The dump that I imported into the slave to get it started was created using the following command on the master:
mysqldump --opt --allow-keywords -q -uroot -ppassword dbname > E:\Backups\dbname.sql
The script that performs this backup also logs the master's current binary log position. I then took the following steps to start replication on the slave:
1. STOP SLAVE;
2. DROP DATABASE dbname;
3. SOURCE dbname.sql; (... waited a few hours for the 10gb dump to import)
4. RESET SLAVE;
5. CHANGE MASTER TO MASTER_HOST='[masterhostname]', MASTER_USER='[slaveusername]', MASTER_PASSWORD='[slaveuserpassword]', MASTER_PORT=[port], MASTER_LOG_FILE='[masterlogfile]', MASTER_LOG_POS=[masterlogposition];
6. START SLAVE;
After about a day of replication working fine, it failed again at 3:43 AM. The first thing that appeared in MySQL's error log was the error above. Then another generic error appeared after with the same timestamp:
"Error running query, slave SQL thread aborted. Fix the problem, and restart the slave SQL thread with "SLAVE START". We stopped at log '[masterlogfile]' position [masterlogpos]"

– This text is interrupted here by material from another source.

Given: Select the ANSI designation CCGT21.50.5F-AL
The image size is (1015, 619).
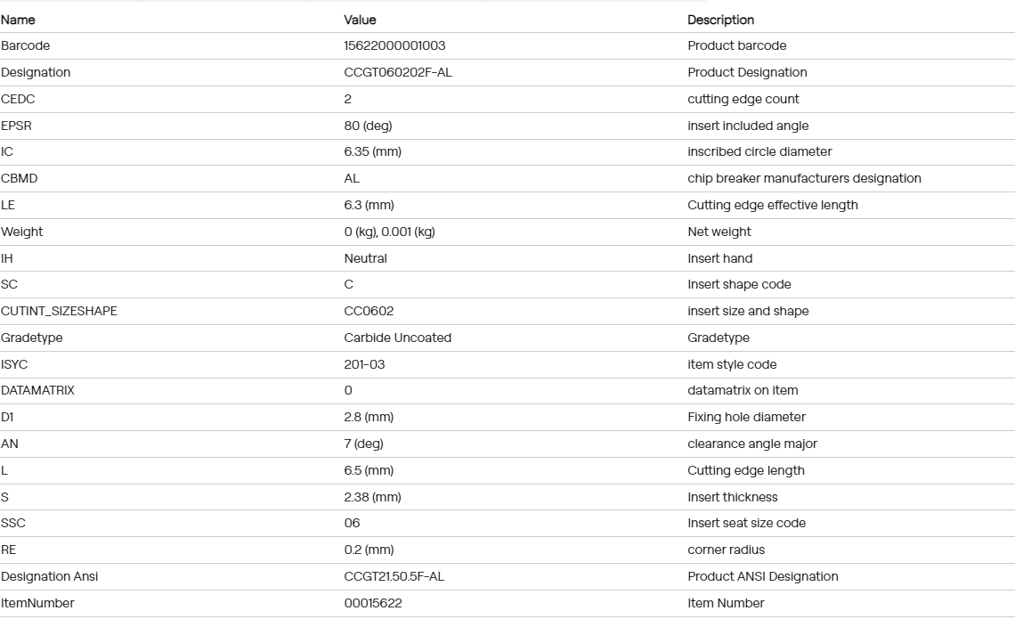Looking at the screenshot, I should pyautogui.click(x=394, y=576).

For more logging information, I had set up a batch script to run "SHOW SLAVE STATUS" and "SHOW FULL PROCESSLIST" every hour. Here are the results before and after the failure:
http://pastebin.com/raw.php?i=13gATNRC
I tried following the instructions from the error and ran mysqlbinlog on the slave's relay log with a start_position thousands of statements before, and stop_position thousands of statements after the point of failure, and redirected the output to a text file. I did not see any corruption errors on the command line or in the log file. This is what the log file said around the point of failure:
http://pastebin.com/raw.php?i=Gh3SB1cB
Interesting that it's logging an Invalid floating point operation at that point, but I'm not sure how that could cause replication to break at that position. I ran mysqlbinlog on the master's binary log found in SHOW SLAVE STATUS from above, and did not see any errors on the command line (but did not get a chance to open the 100mb log file that was generated since I didn't want to bog down the production server).
So right now I'm at a loss for what else to try. I'm basically just looking for any insights as to what might be going wrong or any suggestions for what steps to take next. Thanks!